At the beginning of the Russian invasion, gas prices rose 70 cents per gallon on average and continued to climb during March 2022. In the US, the cost of gas per gallon has plateaued, but numbers are still high. Many states have $4 or higher per gallon of gas, while California averages around $6. Biden has started distributing fuel from the Strategic Petroleum Reserve to offset the climbing prices. This has helped alleviate the high demand, but it’s still not enough to lower gas prices entirely. A discussed oil company tax may be implemented soon. Known as a temporary windfall profits tax, the tax would extract money from Big Oil’s billion-dollar profits to save Americans money at the gas station.
An oil company tax is not a bad idea, especially when many Americans know how profitable substantial oil companies are. Shell, BP, ExxonMobil, and Chevron reported billion-dollar revenues last year, totaling more than $75 billion. Last year, ExxonMobil received billions just in the last few months of 2021. Big Oil’s unimaginable profits could be taxed to aid Americans under significant financial stress.
Before the Russian invasion, many oil companies were doing business with the Slovac nation, cashing on their numerous natural gas reserves. A subsidiary of ExxonMobil has been invested in Russia’s fuel economy, utilizing money from an oil and gas project to send to Russia’s federal government. BP is no different, with direct ties to the nation’s natural gas enterprise. BP owns a fifth of Rosneft, a Russian state-owned company that has generated profits for the oil corporation since 2013. With Big Oil having longstanding relationships with the Slovac country, imposing an oil company tax to redirect funds to those hurting from Russia’s senseless violence would be undeniably reasonable.
Unfortunately for people everywhere, Big Oil has no financial need to divest from Russia’s natural gas economy. In fact, oil companies benefit from the Russian invasion, able to drive up prices for their product without any repercussions. Shareholders pocketed the windfall profits that increased tremendously at the invasion’s inception through unethical buybacks. An oil company tax for these windfall profits would control the exponential increase of Big Oil revenue, redirected to people who desperately need financial aid.

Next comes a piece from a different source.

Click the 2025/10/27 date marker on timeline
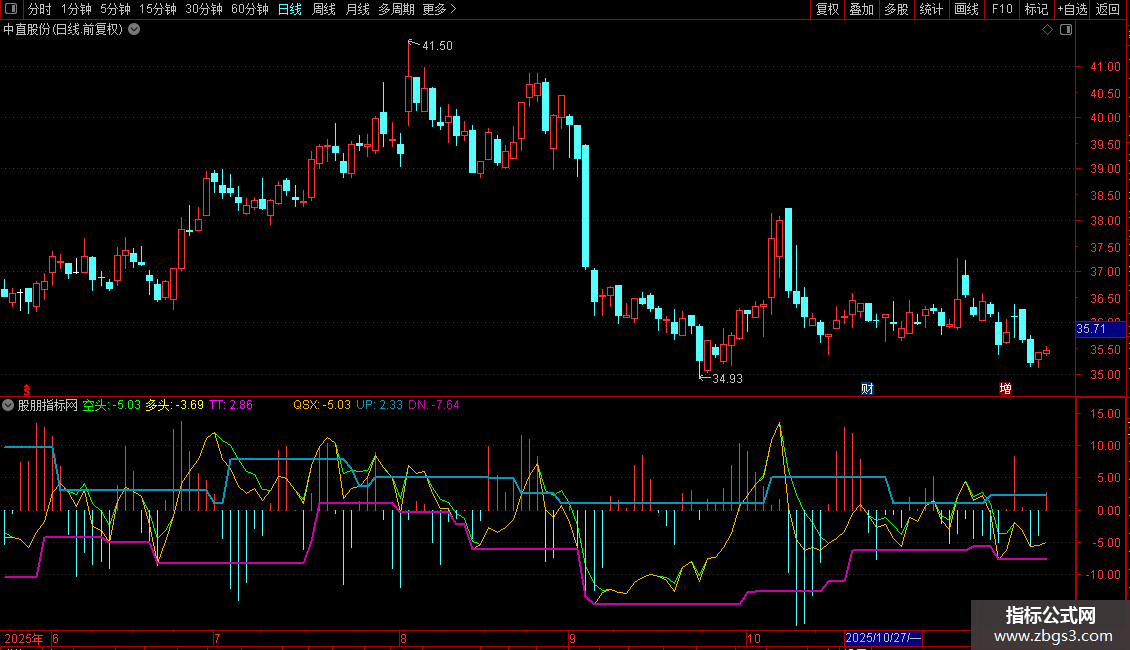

A recent report from the Center for American Progress explained how an oil company tax would generate billions of dollars to rectify the unaffordable gas prices. The report stated that this windfall tax should be imposed until gas costs drop to pre-crisis numbers. Though this would benefit Americans tremendously, an oil tax could get massive pushback from giant oil industries whose shareholders are only getting wealthier from fuel’s excessive demand.